┌─ DATA RECORDS

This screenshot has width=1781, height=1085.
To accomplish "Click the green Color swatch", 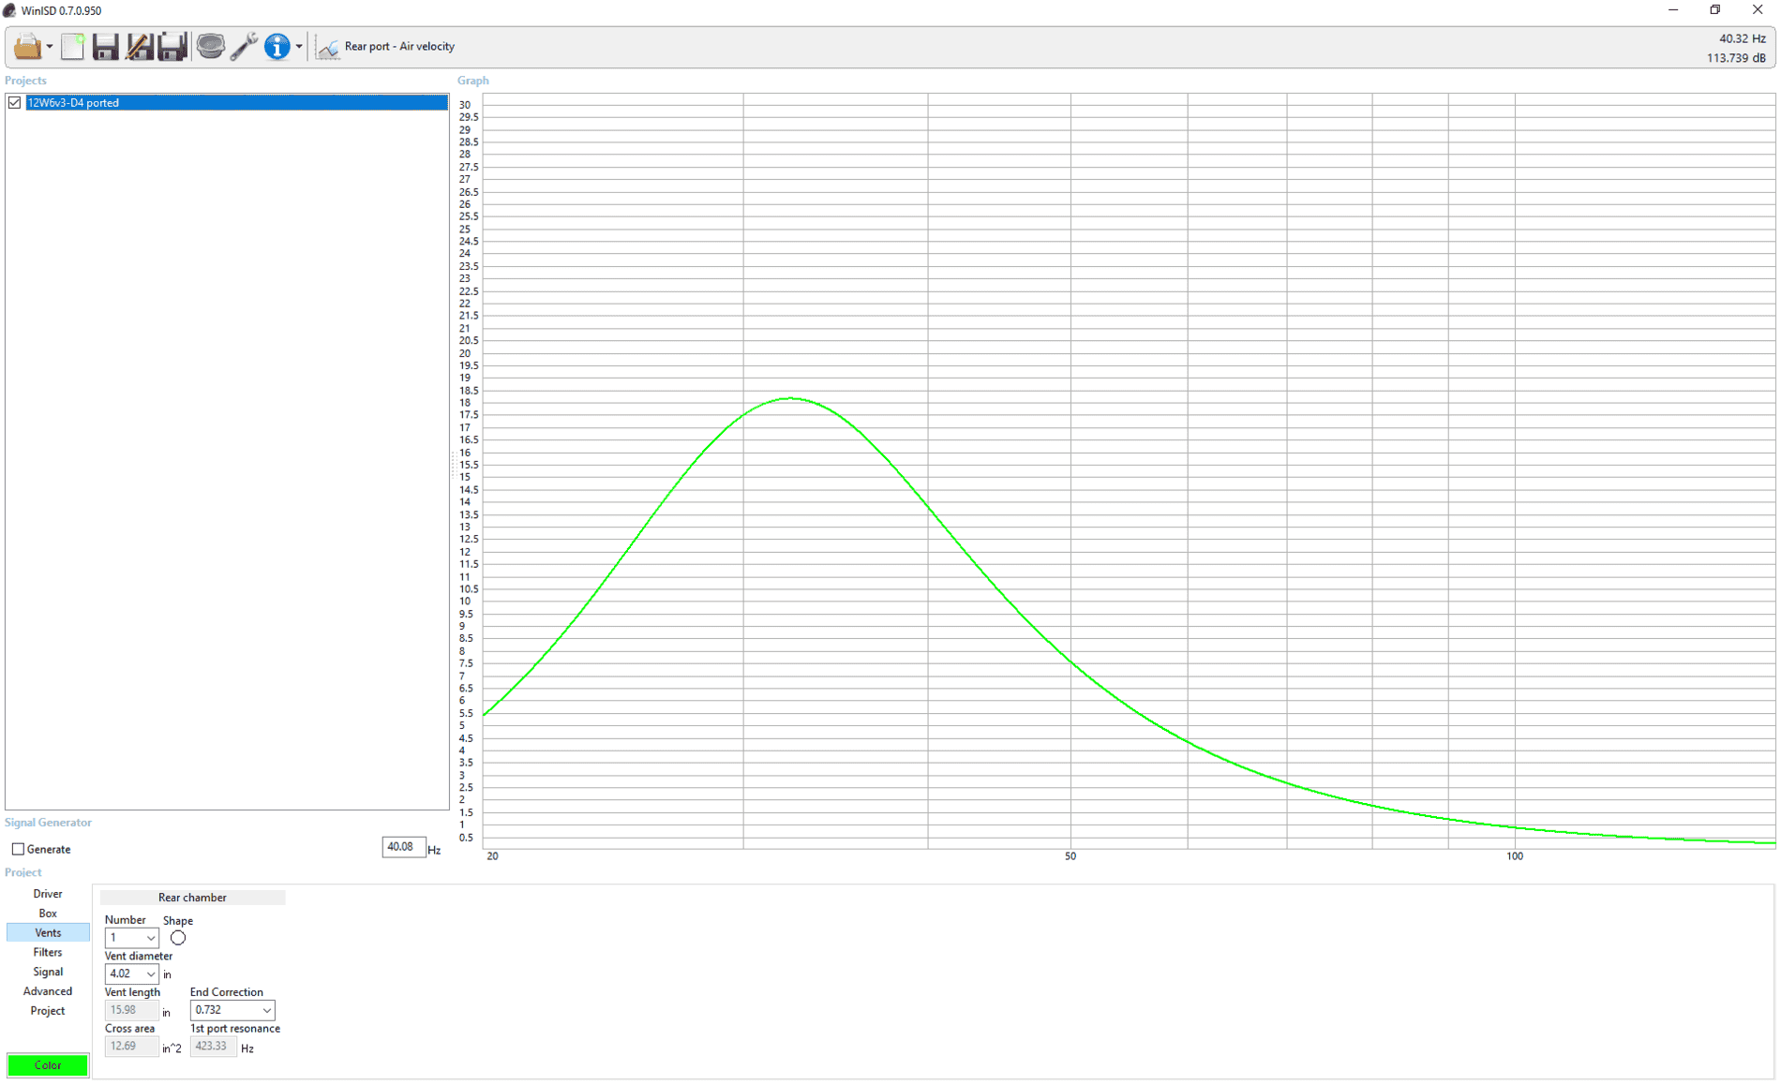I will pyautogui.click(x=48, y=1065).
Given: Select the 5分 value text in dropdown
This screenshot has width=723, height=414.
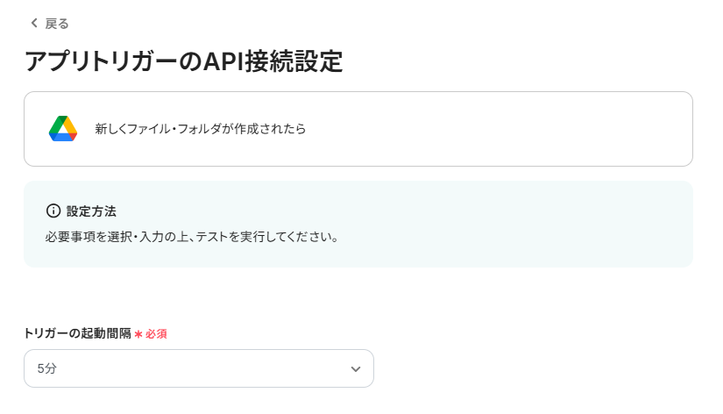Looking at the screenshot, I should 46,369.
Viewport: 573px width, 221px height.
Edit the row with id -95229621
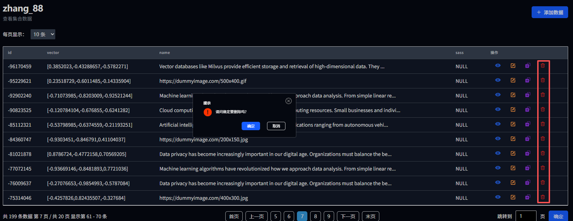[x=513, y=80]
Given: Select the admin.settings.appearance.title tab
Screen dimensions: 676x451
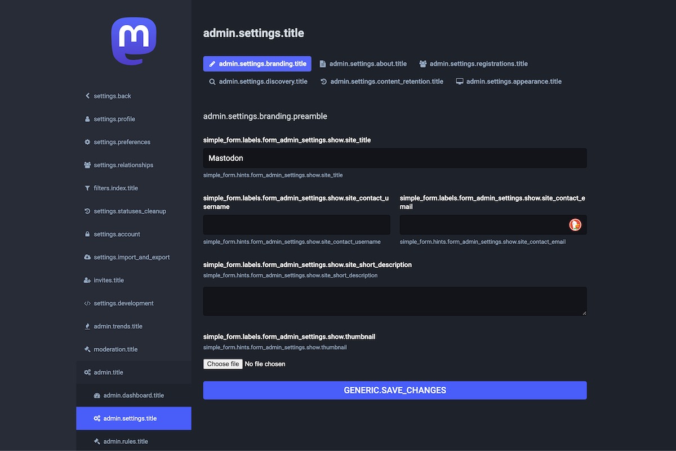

└─

■ **YOUR ASSIGNMENT**
All lines above containing the string "Given": copy each one.

■ **RESULT OF THIS EXERCISE**
Given: Select the 5分 value text in dropdown
Given: Select the admin.settings.appearance.title tab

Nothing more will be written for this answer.